The quotient graph of G under the equivalence relation specified by partition. If the partition were given as a list of set instances and relabel is False, each node will be a frozenset corresponding to the same set.
Return type:

NetworkX graph
Raises:

NetworkXException – If the given partition is not a valid partition of the nodes of G.

Examples

The quotient graph of the complete bipartite graph under the “same neighbors” equivalence relation is K_2. Under this relation, two nodes are equivalent if they are not adjacent but have the same neighbor set:

>>> import networkx as nx
>>> G = nx.complete_bipartite_graph(2, 3)
>>> same_neighbors = lambda u, v: (u not in G[v] and v not in G[u]
...                                and G[u] == G[v])
>>> Q = nx.quotient_graph(G, same_neighbors)
>>> K2 = nx.complete_graph(2)
>>> nx.is_isomorphic(Q, K2)
True

The quotient graph of a directed graph under the “same strongly connected component” equivalence relation is the condensation of the graph (see condensation()).

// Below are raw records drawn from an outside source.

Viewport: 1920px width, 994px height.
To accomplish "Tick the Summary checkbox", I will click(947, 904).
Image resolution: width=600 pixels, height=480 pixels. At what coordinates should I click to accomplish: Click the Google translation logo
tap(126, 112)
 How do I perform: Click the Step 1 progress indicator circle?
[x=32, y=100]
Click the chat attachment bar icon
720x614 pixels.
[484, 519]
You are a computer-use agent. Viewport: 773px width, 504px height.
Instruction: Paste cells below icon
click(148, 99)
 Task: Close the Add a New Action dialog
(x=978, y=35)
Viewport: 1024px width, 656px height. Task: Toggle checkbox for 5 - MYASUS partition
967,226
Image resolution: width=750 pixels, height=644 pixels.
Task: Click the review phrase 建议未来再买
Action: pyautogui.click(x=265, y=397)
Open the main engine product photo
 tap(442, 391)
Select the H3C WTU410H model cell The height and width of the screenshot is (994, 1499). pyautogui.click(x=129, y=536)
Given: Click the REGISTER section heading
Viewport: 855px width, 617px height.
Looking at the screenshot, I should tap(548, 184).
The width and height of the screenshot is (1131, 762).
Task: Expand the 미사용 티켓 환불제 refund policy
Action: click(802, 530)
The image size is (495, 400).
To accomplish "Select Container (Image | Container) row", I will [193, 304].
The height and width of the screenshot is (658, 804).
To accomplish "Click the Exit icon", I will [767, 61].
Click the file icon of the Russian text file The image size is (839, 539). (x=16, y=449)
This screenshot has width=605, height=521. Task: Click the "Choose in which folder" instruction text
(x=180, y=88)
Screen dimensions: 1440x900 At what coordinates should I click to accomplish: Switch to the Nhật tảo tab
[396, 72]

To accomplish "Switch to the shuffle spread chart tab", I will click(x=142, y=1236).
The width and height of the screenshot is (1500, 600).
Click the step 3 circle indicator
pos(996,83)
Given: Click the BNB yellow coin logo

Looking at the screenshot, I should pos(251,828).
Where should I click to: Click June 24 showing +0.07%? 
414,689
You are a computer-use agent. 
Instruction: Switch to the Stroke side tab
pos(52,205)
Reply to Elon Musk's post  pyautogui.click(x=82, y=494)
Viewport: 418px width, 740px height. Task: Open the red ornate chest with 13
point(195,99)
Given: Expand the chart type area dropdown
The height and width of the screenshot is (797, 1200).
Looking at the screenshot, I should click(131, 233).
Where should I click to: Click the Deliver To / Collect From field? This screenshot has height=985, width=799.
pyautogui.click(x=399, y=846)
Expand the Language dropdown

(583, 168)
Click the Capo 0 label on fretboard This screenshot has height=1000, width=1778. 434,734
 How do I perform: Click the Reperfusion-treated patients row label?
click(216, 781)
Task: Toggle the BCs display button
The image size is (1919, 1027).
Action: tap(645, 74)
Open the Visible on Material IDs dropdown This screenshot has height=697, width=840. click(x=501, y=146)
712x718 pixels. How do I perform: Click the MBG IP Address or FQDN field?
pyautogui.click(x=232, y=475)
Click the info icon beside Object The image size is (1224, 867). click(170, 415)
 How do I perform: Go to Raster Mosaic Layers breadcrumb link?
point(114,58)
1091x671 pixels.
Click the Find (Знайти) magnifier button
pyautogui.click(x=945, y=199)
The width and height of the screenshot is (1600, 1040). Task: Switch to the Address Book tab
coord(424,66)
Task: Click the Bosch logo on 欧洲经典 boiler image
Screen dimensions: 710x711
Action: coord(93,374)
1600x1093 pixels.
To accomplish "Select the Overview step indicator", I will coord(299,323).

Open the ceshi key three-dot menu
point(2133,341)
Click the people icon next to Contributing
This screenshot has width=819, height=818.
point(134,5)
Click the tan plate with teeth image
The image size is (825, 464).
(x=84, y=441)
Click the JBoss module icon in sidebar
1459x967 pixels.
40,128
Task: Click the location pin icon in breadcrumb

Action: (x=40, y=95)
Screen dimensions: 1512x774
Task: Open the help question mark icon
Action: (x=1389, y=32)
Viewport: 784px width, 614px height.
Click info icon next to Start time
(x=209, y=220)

This example comes from the Wikipedia article `Strongly connected component`_:

>>> import networkx as nx
>>> G = nx.DiGraph()
>>> edges = ['ab', 'be', 'bf', 'bc', 'cg', 'cd', 'dc', 'dh', 'ea',
...          'ef', 'fg', 'gf', 'hd', 'hf']
>>> G.add_edges_from(tuple(x) for x in edges)
>>> components = list(nx.strongly_connected_components(G))
>>> sorted(sorted(component) for component in components)
[['a', 'b', 'e'], ['c', 'd', 'h'], ['f', 'g']]
>>>
>>> C = nx.condensation(G, components)
>>> component_of = C.graph['mapping']
>>> same_component = lambda u, v: component_of[u] == component_of[v]
>>> Q = nx.quotient_graph(G, same_component)
>>> nx.is_isomorphic(C, Q)
True

Node identification can be represented as the quotient of a graph under the equivalence relation that places the two nodes in one block and each other node in its own singleton block:

>>> import networkx as nx
>>> K24 = nx.complete_bipartite_graph(2, 4)
>>> K34 = nx.complete_bipartite_graph(3, 4)
>>> C = nx.contracted_nodes(K34, 1, 2)
>>> nodes = {1, 2}
>>> is_contracted = lambda u, v: u in nodes and v in nodes
>>> Q = nx.quotient_graph(K34, is_contracted)
>>> nx.is_isomorphic(Q, C)
True
>>> nx.is_isomorphic(Q, K24)
True

The blockmodeling technique described in [1] can be implemented as a quotient graph:

>>> G = nx.path_graph(6)
>>> partition = [{0, 1}, {2, 3}, {4, 5}]
>>> M = nx.quotient_graph(G, partition, relabel=True)
>>> list(M.edges())
[(0, 1), (1, 2)]

References

[1]Patrick Doreian, Vladimir Batagelj, and Anuska Ferligoj. Generalized Blockmodeling. Cambridge University Press, 2004.